一路上行程比较赶,胤禛、胤祥灰头土脸的,剪秋、绣夏几个好一顿忙活,才把两人满脸灰给擦了个干净。
胤禛抿了口茶,热茶的清甜从唇齿间流进喉咙,很好地舒缓了连日来的疲惫,“福晋,弘晓这回又要在宫里住多久?”
“瞧宫里的意思,怕是会一直住到木兰秋狝,从蒙古回来才能回府吧。”
就知道问女儿,儿子呢?进门到现在也没提一句。
“好吧。”胤禛有些失落,他特意置办了整套翡翠头面给掌上明珠。
“四哥,这就气闷了?弘晖啊,才是真真要气闷呢,阿玛半点不在乎。”胤祥笑着调侃了两句。他也喜欢女儿,却也不会瞧不见儿子。

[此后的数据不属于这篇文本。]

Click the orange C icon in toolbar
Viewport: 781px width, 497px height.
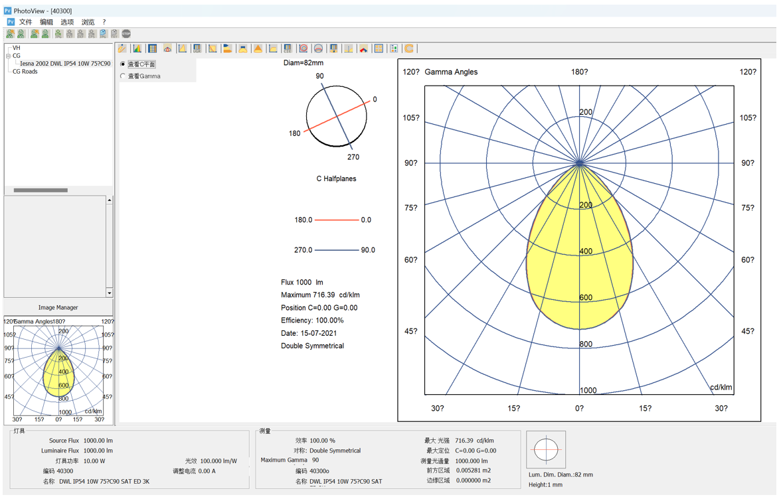click(409, 48)
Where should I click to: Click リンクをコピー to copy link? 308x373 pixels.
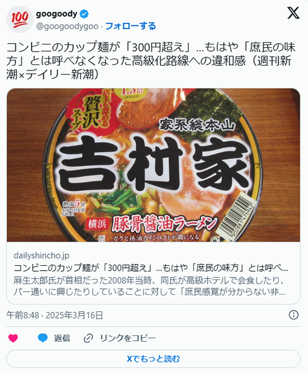pos(128,338)
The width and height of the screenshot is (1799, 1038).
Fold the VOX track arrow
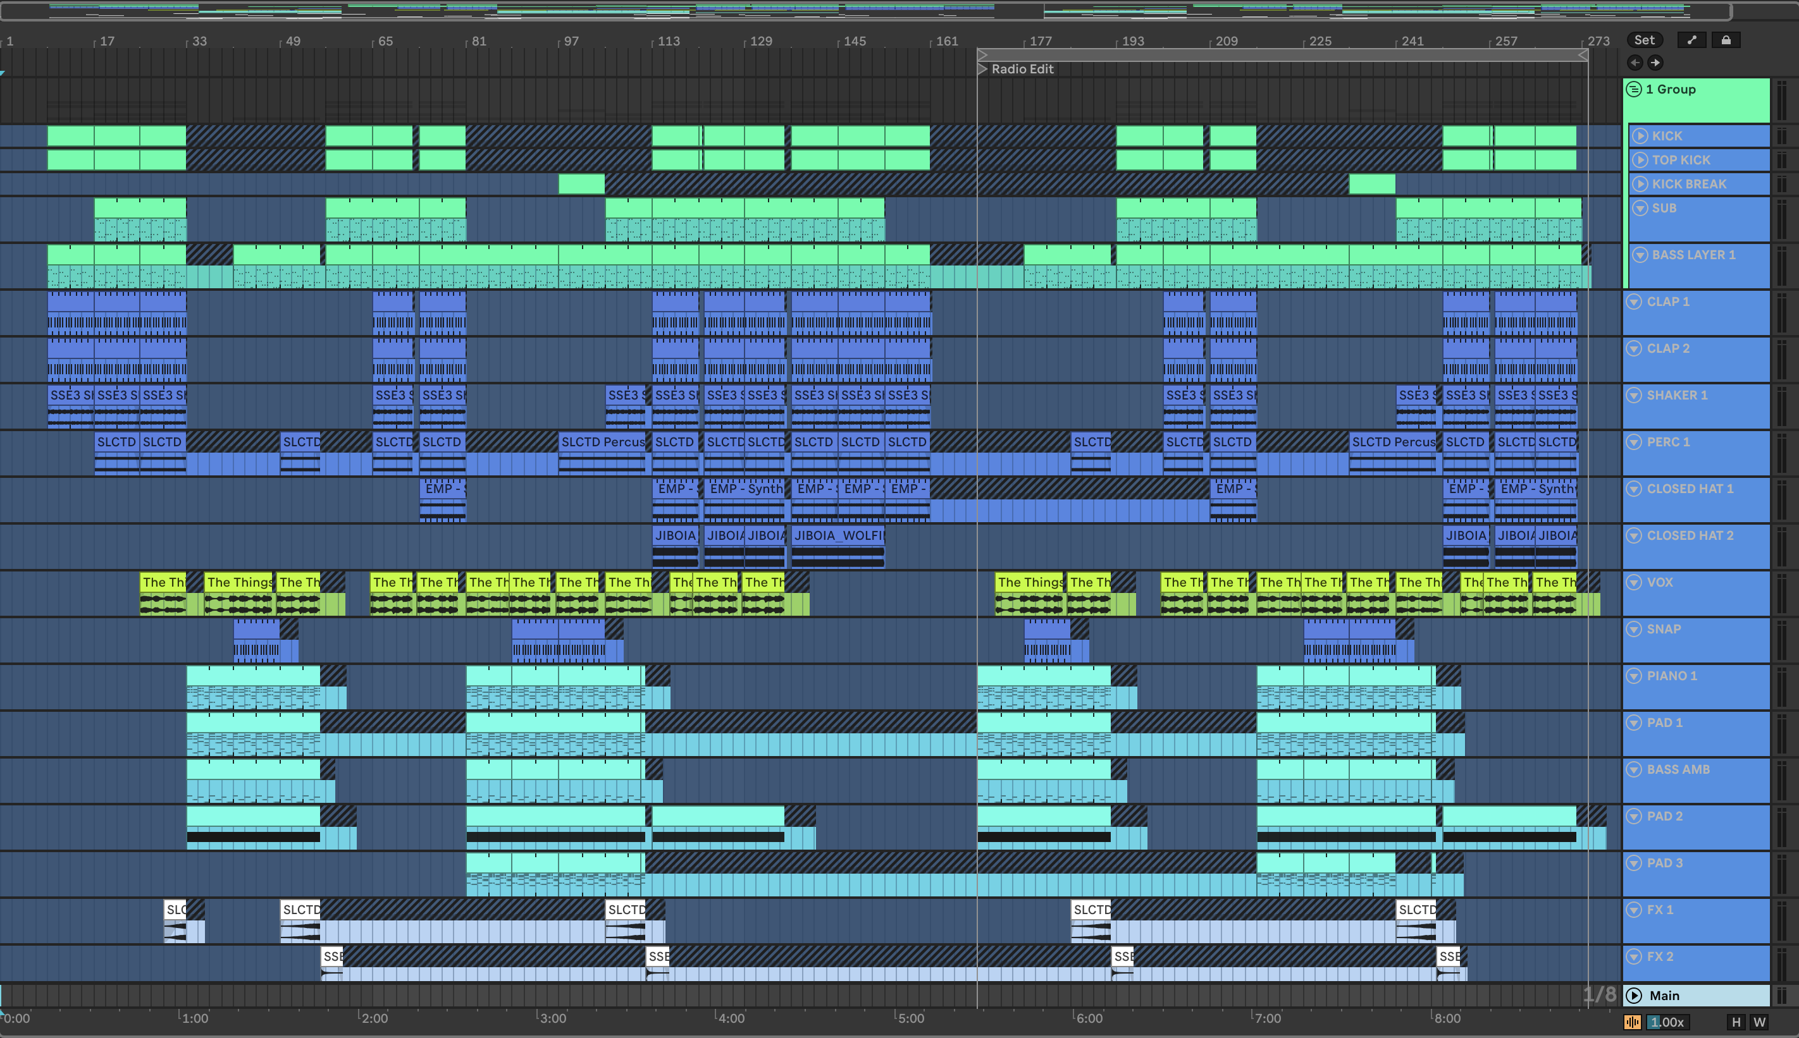click(1634, 582)
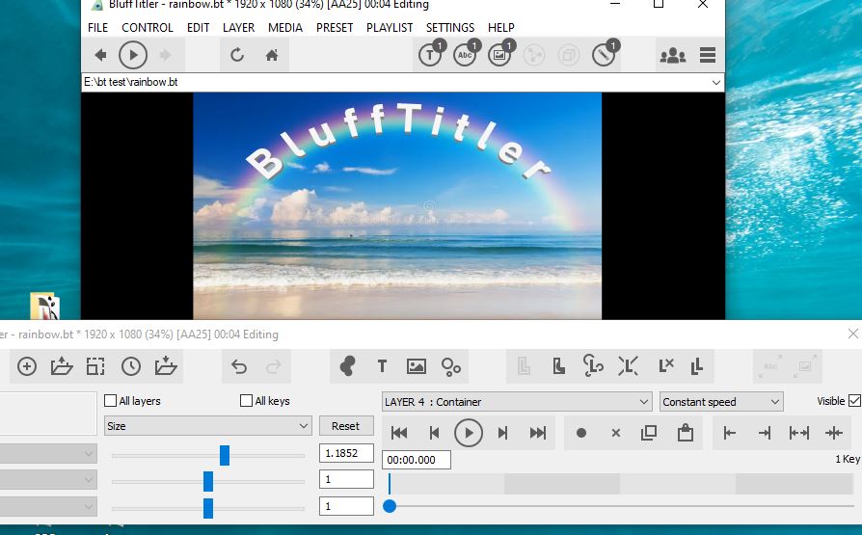
Task: Click the home icon in the top toolbar
Action: pos(272,55)
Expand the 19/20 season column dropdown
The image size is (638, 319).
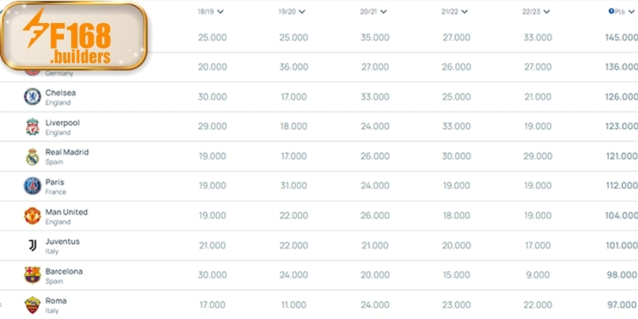(x=301, y=12)

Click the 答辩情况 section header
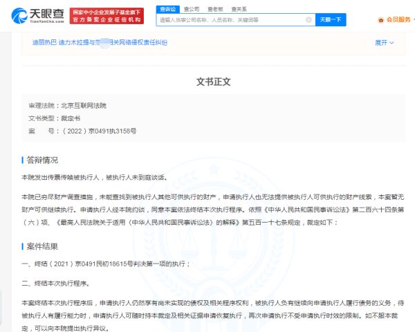pyautogui.click(x=43, y=160)
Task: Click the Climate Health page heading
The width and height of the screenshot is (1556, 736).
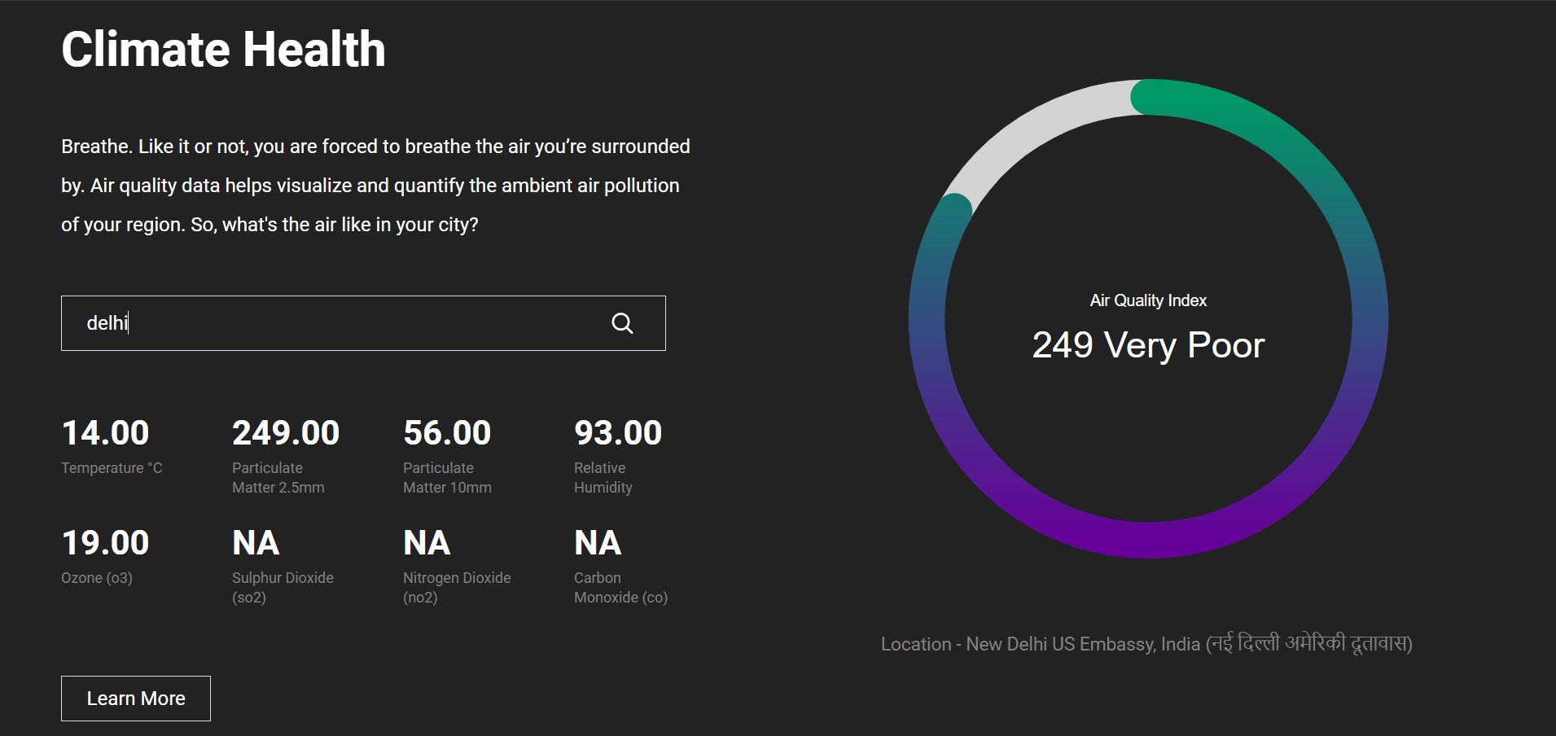Action: click(x=223, y=50)
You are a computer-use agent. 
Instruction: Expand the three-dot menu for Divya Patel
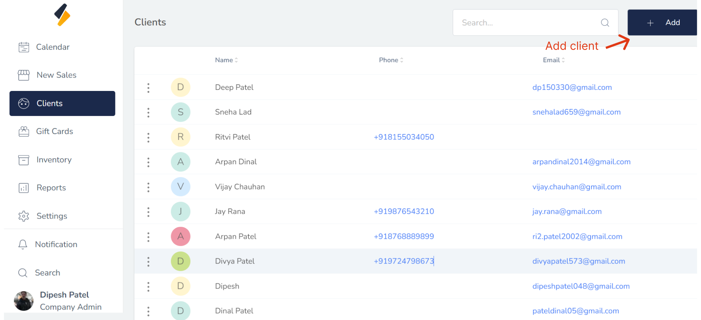(x=148, y=262)
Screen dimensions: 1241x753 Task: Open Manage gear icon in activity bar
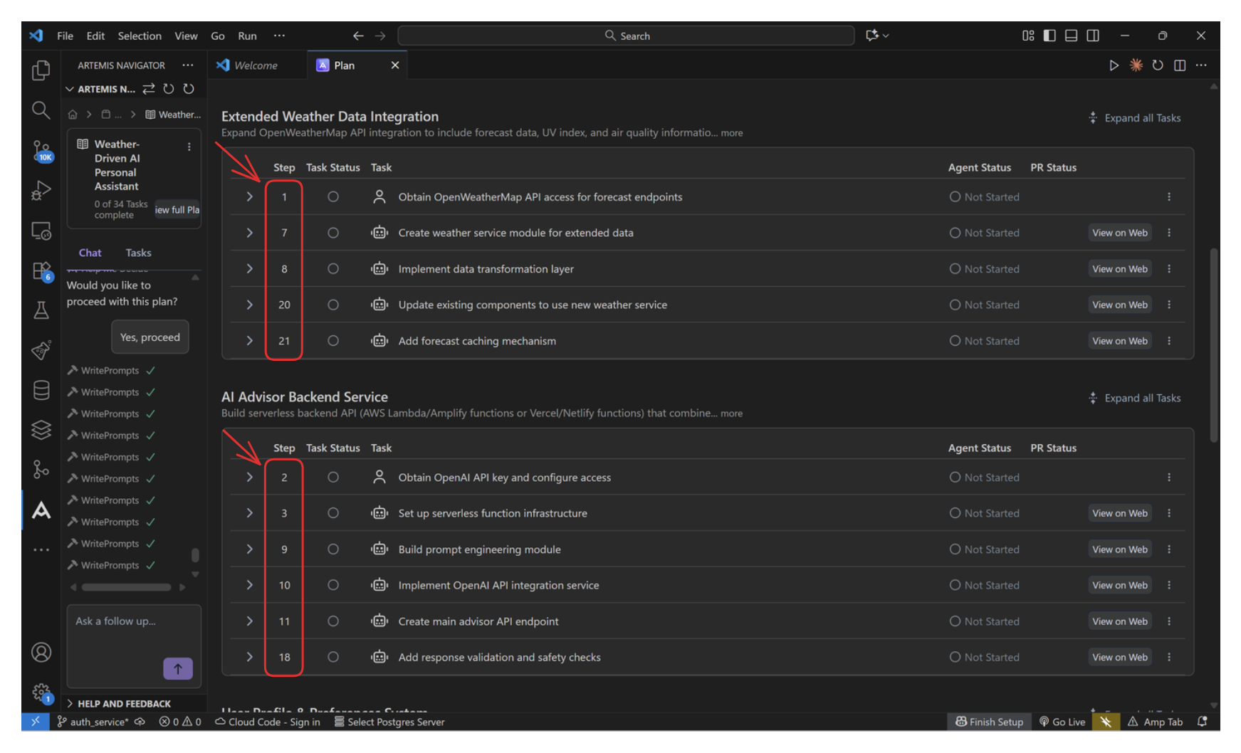point(41,692)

胤禛无奈放下茶盏,“好了,你休整下,早些回府去,十三弟妹正有孕呢。”
“这话说的在理,苏培盛,还不亲自送你十三爷回府。”宜修亲自送胤祥出大堂,剪秋适时奉上各色补药,“这是给弟妹准备的,你出门这些天,她没少担忧,回去了好好哄一哄,敏妃娘娘盼着孙子满堂呢。”
“谢四嫂记挂。”胤祥温润一笑,惊才绝艳令宜修为之一滞:十三弟啊十三弟,你还是对旁人少笑一些,容易让人把持不住。